Records for this task —
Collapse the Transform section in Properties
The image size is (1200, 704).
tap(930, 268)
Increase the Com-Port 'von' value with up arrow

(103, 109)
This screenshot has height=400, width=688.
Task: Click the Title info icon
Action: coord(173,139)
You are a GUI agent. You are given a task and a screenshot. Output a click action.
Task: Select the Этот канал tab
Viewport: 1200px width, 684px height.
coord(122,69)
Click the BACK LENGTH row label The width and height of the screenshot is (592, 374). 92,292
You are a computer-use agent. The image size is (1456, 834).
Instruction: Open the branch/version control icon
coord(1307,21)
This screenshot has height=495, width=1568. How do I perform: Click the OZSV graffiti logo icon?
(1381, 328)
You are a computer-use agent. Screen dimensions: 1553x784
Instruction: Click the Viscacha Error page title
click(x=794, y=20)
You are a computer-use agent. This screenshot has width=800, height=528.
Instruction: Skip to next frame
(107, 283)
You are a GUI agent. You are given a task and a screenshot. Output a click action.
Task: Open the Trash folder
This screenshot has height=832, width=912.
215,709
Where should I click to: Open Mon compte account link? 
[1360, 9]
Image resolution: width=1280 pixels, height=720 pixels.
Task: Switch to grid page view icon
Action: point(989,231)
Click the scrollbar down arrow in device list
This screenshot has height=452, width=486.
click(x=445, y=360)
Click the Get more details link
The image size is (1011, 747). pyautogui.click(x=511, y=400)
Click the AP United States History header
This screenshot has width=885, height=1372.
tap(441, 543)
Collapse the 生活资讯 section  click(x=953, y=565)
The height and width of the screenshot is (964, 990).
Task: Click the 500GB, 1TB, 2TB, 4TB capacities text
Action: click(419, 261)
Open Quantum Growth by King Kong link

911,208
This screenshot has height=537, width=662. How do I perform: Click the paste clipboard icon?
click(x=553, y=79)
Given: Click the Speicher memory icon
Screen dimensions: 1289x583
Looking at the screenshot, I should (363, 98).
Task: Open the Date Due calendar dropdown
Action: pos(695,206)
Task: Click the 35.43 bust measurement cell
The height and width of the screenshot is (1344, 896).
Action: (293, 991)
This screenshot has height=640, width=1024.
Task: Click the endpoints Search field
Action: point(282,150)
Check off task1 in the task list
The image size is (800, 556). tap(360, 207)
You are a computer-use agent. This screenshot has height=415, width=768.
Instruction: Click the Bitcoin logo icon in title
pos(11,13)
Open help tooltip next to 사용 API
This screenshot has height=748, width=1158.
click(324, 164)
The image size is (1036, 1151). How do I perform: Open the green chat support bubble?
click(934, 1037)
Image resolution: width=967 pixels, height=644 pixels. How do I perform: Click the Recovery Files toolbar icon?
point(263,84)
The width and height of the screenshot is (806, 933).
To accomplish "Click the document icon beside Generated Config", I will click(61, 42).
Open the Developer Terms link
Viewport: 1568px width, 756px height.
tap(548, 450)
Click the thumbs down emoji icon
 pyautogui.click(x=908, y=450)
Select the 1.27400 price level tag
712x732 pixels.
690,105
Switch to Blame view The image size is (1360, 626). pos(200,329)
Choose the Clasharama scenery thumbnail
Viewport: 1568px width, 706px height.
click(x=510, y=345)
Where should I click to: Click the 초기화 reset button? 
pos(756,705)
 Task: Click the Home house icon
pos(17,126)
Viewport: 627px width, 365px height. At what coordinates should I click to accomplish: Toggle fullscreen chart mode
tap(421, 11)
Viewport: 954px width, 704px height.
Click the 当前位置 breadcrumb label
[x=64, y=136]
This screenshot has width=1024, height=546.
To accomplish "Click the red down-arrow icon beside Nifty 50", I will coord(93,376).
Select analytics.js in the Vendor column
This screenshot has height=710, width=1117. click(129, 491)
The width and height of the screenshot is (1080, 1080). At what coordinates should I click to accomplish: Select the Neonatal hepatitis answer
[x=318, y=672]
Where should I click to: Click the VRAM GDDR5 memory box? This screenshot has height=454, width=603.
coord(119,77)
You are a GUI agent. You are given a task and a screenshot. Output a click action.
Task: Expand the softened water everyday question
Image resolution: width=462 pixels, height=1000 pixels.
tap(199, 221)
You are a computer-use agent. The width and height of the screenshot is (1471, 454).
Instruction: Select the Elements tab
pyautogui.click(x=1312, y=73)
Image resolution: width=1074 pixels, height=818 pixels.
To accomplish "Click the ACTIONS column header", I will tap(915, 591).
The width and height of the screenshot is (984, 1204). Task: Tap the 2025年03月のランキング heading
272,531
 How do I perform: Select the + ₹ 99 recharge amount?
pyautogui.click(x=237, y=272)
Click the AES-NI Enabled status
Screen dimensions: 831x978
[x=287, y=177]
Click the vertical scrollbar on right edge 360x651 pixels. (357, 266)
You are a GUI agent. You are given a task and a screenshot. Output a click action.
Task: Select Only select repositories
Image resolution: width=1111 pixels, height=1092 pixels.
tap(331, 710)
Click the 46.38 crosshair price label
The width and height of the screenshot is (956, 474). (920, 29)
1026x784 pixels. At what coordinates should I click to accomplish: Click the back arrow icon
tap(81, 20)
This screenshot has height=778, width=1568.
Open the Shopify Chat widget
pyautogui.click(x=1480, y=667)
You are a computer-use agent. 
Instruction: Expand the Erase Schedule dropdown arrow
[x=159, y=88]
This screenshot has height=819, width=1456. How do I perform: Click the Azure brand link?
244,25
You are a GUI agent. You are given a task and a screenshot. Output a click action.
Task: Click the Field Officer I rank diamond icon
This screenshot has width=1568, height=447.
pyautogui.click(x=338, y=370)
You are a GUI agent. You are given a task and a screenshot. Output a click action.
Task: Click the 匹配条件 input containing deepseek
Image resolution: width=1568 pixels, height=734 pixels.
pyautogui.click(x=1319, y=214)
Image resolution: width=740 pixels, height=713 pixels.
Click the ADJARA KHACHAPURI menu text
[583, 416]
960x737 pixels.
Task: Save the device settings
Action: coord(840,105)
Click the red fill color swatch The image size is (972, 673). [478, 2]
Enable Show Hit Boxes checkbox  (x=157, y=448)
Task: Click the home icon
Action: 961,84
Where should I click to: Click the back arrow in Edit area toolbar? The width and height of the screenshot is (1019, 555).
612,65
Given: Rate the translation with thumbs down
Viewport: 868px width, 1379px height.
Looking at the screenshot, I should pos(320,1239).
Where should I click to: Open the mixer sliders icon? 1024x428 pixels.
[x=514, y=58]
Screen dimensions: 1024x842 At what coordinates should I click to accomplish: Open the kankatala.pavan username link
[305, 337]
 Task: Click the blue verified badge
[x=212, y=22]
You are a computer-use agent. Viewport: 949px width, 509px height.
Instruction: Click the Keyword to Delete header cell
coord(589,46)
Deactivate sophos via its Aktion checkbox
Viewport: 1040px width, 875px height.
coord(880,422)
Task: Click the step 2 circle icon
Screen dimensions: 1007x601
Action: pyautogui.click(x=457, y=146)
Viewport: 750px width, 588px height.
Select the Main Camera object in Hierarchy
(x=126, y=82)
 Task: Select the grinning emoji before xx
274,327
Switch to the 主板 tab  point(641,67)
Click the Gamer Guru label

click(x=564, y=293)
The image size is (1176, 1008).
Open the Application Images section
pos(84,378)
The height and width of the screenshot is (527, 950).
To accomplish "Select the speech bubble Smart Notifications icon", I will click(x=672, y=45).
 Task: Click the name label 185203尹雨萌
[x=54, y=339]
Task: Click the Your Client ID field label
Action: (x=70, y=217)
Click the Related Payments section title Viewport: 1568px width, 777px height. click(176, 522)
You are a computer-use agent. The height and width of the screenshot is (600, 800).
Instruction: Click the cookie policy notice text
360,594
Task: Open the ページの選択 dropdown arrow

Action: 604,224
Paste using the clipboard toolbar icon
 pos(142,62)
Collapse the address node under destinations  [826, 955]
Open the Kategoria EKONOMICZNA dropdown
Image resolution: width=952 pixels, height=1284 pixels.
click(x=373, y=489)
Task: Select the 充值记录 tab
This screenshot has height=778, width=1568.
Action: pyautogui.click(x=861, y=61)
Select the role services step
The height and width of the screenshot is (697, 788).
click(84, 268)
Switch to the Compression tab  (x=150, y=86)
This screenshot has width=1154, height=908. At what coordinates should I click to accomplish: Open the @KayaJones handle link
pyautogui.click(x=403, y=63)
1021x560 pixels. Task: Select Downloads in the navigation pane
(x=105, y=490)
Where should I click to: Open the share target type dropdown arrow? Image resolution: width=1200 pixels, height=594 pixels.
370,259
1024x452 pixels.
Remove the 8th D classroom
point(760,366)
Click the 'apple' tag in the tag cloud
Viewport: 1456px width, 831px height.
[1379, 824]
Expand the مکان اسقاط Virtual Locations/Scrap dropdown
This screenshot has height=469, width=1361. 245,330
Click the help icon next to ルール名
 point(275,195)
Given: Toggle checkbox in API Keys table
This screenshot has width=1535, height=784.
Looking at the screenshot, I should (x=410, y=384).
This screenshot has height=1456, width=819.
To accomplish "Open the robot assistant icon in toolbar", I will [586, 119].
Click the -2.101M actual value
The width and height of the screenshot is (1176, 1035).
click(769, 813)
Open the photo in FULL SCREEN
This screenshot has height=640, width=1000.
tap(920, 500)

Exercise goal — Copy every line of the material above in which the word "beside" appears.

Response below —
To accomplish "Click the document icon beside Generated Config", I will click(61, 42).
To accomplish "Click the red down-arrow icon beside Nifty 50", I will coord(93,376).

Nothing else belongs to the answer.